#### Records for processing

[Start of section]

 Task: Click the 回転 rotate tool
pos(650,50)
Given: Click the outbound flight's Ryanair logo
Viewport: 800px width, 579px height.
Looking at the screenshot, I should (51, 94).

[End of section]

#### Exercise prompt
In full and without edits, repeat the listing above.

#### Written response
 Task: Click the 回転 rotate tool
pos(650,50)
Given: Click the outbound flight's Ryanair logo
Viewport: 800px width, 579px height.
Looking at the screenshot, I should (51, 94).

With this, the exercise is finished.